--- How to complete this task ---
Go through the listing below and output exactly the line with "Instruction: Open post", the line with "Screen dimensions: 1171x780", and each line between; omit the rest.

= Beginning of Section =

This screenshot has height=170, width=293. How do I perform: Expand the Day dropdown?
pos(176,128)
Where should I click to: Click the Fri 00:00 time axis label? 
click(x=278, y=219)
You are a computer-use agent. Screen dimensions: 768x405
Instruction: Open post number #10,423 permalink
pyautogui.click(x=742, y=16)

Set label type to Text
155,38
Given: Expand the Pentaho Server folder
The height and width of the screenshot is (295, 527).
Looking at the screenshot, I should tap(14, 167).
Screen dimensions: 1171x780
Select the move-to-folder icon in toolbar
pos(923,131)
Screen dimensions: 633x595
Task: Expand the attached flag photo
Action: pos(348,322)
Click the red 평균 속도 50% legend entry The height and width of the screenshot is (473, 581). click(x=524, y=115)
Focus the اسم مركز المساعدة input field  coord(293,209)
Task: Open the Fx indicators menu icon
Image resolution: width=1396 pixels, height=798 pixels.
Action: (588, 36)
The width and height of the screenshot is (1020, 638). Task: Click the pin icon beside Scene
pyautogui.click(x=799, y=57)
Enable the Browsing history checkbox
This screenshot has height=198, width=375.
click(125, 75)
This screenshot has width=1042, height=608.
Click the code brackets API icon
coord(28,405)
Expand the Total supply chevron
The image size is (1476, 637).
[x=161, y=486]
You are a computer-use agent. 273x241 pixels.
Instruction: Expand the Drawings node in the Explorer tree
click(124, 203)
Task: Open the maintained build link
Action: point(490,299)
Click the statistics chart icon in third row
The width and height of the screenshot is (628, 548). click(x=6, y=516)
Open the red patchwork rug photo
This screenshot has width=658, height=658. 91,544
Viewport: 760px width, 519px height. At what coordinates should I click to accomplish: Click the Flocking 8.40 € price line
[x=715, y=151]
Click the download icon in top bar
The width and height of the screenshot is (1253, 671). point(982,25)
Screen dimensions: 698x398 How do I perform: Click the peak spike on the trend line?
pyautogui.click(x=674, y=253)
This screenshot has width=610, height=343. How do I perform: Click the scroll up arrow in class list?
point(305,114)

= End of Section =

--- Result of this task ---
Instruction: Open post number #10,423 permalink
pyautogui.click(x=742, y=16)

Set label type to Text
155,38
Given: Expand the Pentaho Server folder
The height and width of the screenshot is (295, 527).
Looking at the screenshot, I should tap(14, 167).
Screen dimensions: 1171x780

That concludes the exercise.